Still remaining stock:
One adult male Electric Blue Hap. 
One adult male Jack Dempsey who is very mellow and often rather skittish- swims into his cave quickly for any visible-to-him fast movements. 
One adult male jewel cichlid (was a bit low on color before the male kenyi got kicked out, but is now back to bright red and out and about often). 
One adult female bristlenose pleco who holds her own pretty dang well. 
One adult yellow tailed acei (he's currently being badly chased by the kenyi female as well as the yellow zebra female- his tail and fins are getting torn but he is eating with great gusto). 
One adult female yellow zebra mbuna. 
One adult female kenyi mbuna. 
Pair of adult rainbow kribs (the female turned almost completely grey when the male kenyi still lived with them- she has since returned to full color). 
One juvenile male hybrid (yellow tailed acei and the yellow zebra crossed- baby is still peach colored and about one inch long).

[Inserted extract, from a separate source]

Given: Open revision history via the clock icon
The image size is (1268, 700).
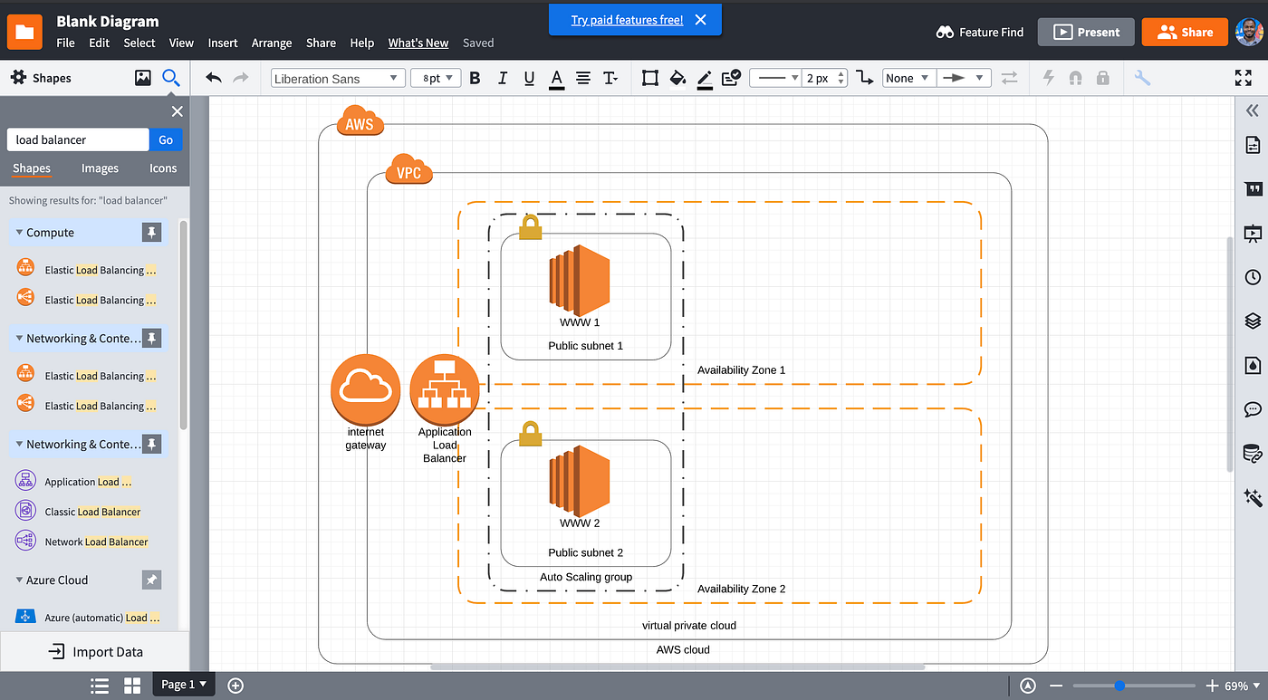Looking at the screenshot, I should (x=1252, y=276).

And the one adult male kenyi who is chilling in his own tank. 
the kenyis had two sets of fry (about three survived each time) and the acei/zebra have also had two sets of fry (one survivor each time). the kribs have had multiple batches of fry before they moved in with me, and i think are starting to work on a set at the moment.

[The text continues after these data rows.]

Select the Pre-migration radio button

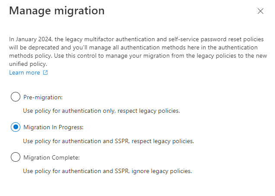point(16,97)
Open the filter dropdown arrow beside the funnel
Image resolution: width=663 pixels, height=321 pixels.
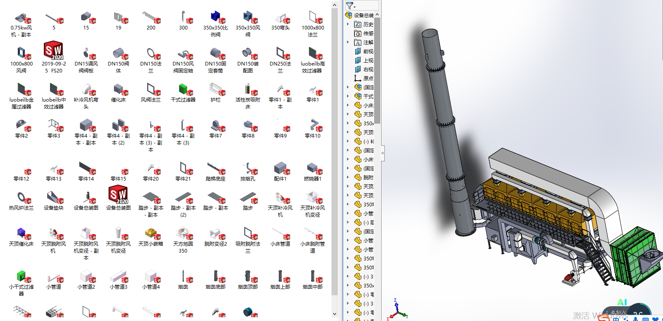coord(355,7)
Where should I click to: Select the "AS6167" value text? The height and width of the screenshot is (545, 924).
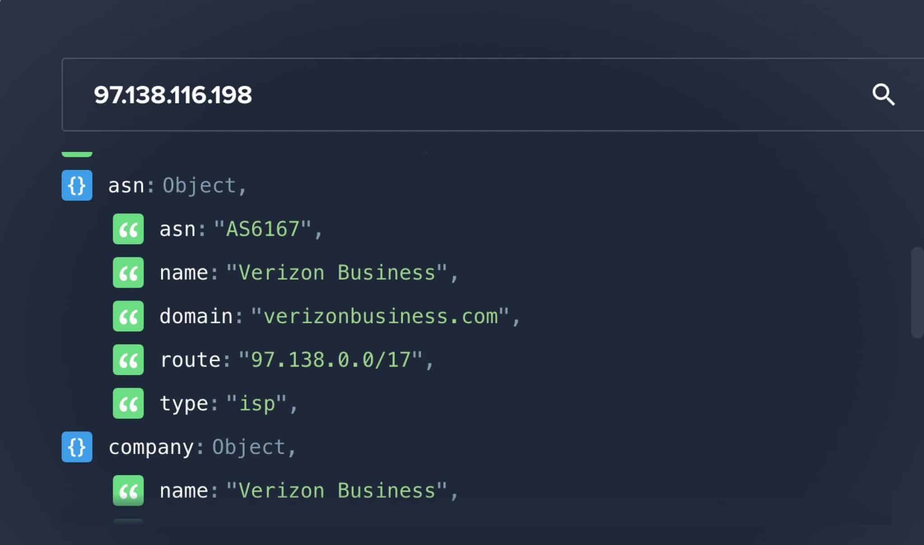[x=262, y=229]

Main question is what to do about the kenyi female (get her another tank of her own?) and whether others think the male will keep being happy living by himself. I really don't like getting rid of fish if i don't have to! Thank you kindly for any thoughts!


----------



## ken31cay (Oct 9, 2018)

Not sure where to begin. My first africans tank was a mixed peacock/mbuna/hap 180gal tank which was destined to fail of course. They say the best way to learn from mistakes is to listen to other's advice in order to learn from their mistakes. Even knowing this I realize I've rarely been able to do it in the past.

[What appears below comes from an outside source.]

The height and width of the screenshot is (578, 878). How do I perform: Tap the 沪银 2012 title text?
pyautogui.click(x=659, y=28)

I can tell you some things I'd do from my limited experience with africans;
I'd remove the Jack Dempsey since he's a central american cichlid.
I'd get rid of both Kenyi unless you have a little larger tank to put them in and get 6 more females, no other fish.
Electric Blue Hap: undecided but probably get rid of him.
Jewel Cichlid: get rid of since he's not a rift lake cichlid.
Kribensis: get rid of.
Bristlenose: keep.
Acei: keep.
Get some peaceful mbuna such as yellow labs.
Yellow Zebra: undecided, possibly keep and try with the peacful mbuna.


----------



## moresnowplease (Feb 27, 2020)

Thank you ken31cay for responding! My biggest issue with the plan listed above is basically it's get rid of pretty much everything but one smaller cichlid and one pleco. I know i posted this in the lake malawi forum, so it makes sense that malawis would be the focus of folks reading! and i'm with you on having a hard time listening to others and wanting to try things even though others have much more cichlid experience than i do! 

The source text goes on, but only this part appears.